REN Ke, TIAN Lijun, HUANG Xiaoying, HAN Xudong, ZHANG Ying. Value of indicators including serum neuron-specific enolase in assessing prognosis of patients with cirrhosis complicated by overt hepatic encephalopathy[J]. Journal of Clinical Medicine in Practice, 2024, 28(17): 35-40. DOI: 10.7619/jcmp.20241108
Citation: REN Ke, TIAN Lijun, HUANG Xiaoying, HAN Xudong, ZHANG Ying. Value of indicators including serum neuron-specific enolase in assessing prognosis of patients with cirrhosis complicated by overt hepatic encephalopathy[J]. Journal of Clinical Medicine in Practice, 2024, 28(17): 35-40. DOI: 10.7619/jcmp.20241108

Value of indicators including serum neuron-specific enolase in assessing prognosis of patients with cirrhosis complicated by overt hepatic encephalopathy

  • Objective To investigate the predictive value of serum neuron-specific enolase (NSE), prognostic nutritional index (PNI) score, hepatic encephalopathy (HE) grading, and the integrated model for end-stage liver disease (iMELD) score in assessing the short-term (90-day) prognosis of patients with cirrhosis complicated by overt hepatic encephalopathy (HE).

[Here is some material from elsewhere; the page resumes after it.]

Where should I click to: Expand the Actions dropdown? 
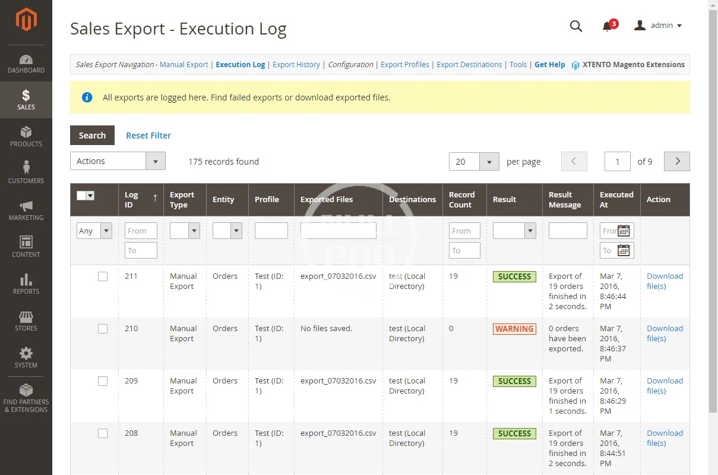coord(118,161)
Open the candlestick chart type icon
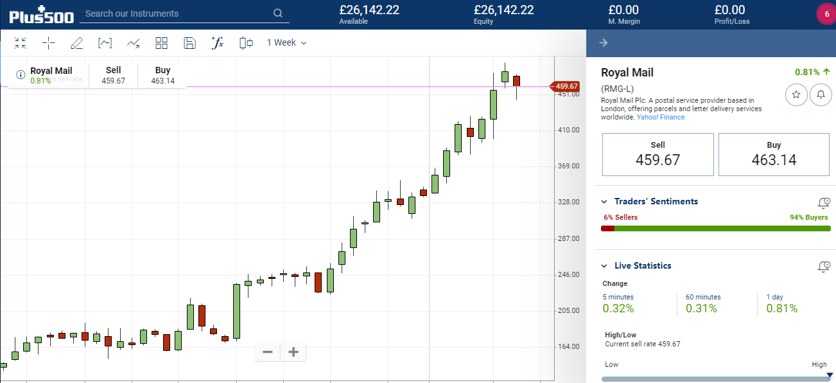Screen dimensions: 836x383 click(x=246, y=43)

    Methods A retrospective analysis was conducted on clinical data from 470 patients with cirrhosis and overt HE, and they were divided into survival group (n=359) and mortality group (n=111) based on their survival status 90 days after admission. The PNI and iMELD scores were calculated using patient demographics, blood routine tests, coagulation function, liver and renal function electrolyte levels, and serum NSE levels within 24 hours of admission, along with HE grading. Receiver operating characteristic (ROC) curves, multivariate Logistic regression analysis, and Kaplan-Meier survival curves were employed to evaluate influencing factors of short-term prognosis of patients with cirrhosis and overt HE.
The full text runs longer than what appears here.